## [Exercise goal]
Only some lines are wanted. Transcribe, exactly, the lines below from the line with "Task: Click 00:18 on the timeline ruler" up to and including the line with "Click the Sat 12:00 time axis label".

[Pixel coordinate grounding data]
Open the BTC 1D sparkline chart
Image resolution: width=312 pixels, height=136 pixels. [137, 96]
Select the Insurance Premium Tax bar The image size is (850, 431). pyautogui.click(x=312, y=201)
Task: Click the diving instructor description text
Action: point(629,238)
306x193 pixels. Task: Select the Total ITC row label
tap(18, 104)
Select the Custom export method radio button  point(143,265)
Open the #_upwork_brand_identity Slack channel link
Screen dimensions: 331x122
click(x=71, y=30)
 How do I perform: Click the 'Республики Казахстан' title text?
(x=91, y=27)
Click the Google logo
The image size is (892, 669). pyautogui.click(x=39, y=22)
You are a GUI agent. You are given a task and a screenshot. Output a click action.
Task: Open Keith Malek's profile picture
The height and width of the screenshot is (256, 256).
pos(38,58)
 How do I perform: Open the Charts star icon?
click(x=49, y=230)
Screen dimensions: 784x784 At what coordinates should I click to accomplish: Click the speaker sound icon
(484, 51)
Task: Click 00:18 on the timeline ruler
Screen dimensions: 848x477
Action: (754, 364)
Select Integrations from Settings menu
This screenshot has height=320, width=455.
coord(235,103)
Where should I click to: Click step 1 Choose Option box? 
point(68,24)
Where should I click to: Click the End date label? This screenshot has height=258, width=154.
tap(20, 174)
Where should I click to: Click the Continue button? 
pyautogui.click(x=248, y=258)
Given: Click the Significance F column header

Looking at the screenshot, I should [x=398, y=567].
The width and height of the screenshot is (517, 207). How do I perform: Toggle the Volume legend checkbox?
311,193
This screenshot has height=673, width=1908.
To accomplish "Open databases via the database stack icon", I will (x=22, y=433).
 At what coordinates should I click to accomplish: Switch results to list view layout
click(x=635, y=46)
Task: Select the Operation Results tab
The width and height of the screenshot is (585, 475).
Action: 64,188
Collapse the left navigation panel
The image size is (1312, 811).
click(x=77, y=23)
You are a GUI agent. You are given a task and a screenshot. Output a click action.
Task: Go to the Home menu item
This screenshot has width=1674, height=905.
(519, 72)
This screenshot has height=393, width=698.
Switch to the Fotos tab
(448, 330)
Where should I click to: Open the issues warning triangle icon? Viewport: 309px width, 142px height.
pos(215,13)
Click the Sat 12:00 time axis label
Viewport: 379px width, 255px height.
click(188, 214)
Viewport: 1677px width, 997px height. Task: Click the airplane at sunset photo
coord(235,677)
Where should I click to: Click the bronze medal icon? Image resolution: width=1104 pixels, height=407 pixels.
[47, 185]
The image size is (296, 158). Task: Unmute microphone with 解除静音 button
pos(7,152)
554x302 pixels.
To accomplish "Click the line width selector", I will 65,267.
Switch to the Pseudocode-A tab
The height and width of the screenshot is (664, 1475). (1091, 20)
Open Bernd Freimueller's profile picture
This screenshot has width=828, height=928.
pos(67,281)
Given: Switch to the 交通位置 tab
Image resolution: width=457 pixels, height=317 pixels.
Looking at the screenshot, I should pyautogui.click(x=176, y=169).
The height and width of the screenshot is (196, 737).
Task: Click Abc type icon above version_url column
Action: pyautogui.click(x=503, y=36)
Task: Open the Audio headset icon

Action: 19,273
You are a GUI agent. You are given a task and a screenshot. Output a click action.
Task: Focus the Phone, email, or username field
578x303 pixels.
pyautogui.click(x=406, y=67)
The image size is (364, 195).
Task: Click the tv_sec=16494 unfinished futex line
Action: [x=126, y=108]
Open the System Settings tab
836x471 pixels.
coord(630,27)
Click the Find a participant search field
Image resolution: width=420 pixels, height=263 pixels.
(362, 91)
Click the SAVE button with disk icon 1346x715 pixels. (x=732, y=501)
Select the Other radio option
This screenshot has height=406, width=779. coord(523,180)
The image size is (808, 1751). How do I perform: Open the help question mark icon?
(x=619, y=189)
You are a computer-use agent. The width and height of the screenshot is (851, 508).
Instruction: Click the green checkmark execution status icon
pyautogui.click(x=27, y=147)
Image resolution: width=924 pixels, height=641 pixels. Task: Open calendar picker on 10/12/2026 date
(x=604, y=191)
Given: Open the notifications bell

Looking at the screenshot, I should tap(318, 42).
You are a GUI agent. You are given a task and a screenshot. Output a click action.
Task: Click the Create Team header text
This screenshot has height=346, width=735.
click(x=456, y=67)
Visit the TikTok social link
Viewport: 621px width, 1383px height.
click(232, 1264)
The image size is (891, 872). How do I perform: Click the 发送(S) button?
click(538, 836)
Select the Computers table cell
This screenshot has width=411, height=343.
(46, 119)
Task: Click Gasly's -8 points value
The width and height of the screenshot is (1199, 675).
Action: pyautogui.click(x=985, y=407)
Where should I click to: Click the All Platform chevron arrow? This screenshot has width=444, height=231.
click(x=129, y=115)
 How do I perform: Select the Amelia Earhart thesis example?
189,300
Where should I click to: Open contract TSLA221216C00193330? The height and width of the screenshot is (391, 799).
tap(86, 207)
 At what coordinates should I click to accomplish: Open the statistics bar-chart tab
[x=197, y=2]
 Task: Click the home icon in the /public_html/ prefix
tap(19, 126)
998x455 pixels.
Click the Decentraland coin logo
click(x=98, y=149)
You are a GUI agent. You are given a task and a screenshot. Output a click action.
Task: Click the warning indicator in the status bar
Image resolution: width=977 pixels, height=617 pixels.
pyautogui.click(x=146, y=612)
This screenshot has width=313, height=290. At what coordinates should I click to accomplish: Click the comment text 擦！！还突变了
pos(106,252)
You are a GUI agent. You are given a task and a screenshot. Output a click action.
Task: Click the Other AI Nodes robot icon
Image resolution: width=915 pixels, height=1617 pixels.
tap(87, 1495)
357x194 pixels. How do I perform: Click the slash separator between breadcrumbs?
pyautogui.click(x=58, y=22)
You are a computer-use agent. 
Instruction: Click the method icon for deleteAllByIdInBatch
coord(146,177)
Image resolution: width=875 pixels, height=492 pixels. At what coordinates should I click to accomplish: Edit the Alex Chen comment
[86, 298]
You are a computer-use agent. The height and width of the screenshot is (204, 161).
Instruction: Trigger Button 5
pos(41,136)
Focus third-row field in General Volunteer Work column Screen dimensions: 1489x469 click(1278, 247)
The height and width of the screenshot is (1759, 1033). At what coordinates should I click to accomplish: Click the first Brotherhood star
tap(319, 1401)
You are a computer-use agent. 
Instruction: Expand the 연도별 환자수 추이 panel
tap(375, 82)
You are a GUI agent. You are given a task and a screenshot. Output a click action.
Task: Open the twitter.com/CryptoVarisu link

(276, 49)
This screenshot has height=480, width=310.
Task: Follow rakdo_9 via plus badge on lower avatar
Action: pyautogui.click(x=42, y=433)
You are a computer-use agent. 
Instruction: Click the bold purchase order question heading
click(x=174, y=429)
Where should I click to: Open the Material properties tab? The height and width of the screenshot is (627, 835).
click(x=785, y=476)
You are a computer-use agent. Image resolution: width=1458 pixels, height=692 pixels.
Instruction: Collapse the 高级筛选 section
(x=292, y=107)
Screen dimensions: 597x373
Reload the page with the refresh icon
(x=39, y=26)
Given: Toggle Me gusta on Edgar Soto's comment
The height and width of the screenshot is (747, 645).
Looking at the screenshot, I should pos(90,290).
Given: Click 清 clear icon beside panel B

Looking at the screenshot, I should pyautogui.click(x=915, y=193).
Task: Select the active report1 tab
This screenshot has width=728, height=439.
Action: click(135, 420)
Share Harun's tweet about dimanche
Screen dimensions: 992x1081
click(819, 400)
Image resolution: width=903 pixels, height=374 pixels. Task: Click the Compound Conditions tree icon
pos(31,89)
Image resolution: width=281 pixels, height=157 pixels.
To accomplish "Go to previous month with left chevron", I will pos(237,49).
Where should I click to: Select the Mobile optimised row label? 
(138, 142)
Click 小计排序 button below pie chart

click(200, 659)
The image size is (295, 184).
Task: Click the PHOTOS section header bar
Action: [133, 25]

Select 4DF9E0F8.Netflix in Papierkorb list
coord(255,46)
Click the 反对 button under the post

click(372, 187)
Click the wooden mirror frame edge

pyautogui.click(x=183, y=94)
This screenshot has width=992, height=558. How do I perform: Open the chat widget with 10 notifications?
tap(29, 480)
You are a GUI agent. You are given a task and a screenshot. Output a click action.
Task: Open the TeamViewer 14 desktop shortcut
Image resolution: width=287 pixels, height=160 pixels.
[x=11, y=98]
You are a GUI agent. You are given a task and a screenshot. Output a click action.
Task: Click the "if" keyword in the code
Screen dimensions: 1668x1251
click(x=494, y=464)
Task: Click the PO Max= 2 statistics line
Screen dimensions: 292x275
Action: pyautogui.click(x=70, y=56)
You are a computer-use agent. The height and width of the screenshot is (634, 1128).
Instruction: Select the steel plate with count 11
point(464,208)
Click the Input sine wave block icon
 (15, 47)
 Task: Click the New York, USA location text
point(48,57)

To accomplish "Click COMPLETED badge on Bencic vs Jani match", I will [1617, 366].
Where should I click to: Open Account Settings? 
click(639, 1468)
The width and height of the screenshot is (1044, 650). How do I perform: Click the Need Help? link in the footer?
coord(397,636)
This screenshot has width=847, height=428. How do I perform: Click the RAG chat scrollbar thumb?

## [Exercise answer]
Task: Click 00:18 on the timeline ruler
Screen dimensions: 848x477
Action: (754, 364)
Select Integrations from Settings menu
This screenshot has height=320, width=455.
coord(235,103)
Where should I click to: Click step 1 Choose Option box? 
point(68,24)
Where should I click to: Click the End date label? This screenshot has height=258, width=154.
tap(20, 174)
Where should I click to: Click the Continue button? 
pyautogui.click(x=248, y=258)
Given: Click the Significance F column header

Looking at the screenshot, I should [x=398, y=567].
The width and height of the screenshot is (517, 207). How do I perform: Toggle the Volume legend checkbox?
311,193
This screenshot has height=673, width=1908.
To accomplish "Open databases via the database stack icon", I will (x=22, y=433).
 At what coordinates should I click to accomplish: Switch results to list view layout
click(x=635, y=46)
Task: Select the Operation Results tab
The width and height of the screenshot is (585, 475).
Action: 64,188
Collapse the left navigation panel
The image size is (1312, 811).
click(x=77, y=23)
You are a GUI agent. You are given a task and a screenshot. Output a click action.
Task: Go to the Home menu item
This screenshot has width=1674, height=905.
(519, 72)
This screenshot has height=393, width=698.
Switch to the Fotos tab
(448, 330)
Where should I click to: Open the issues warning triangle icon? Viewport: 309px width, 142px height.
pos(215,13)
Click the Sat 12:00 time axis label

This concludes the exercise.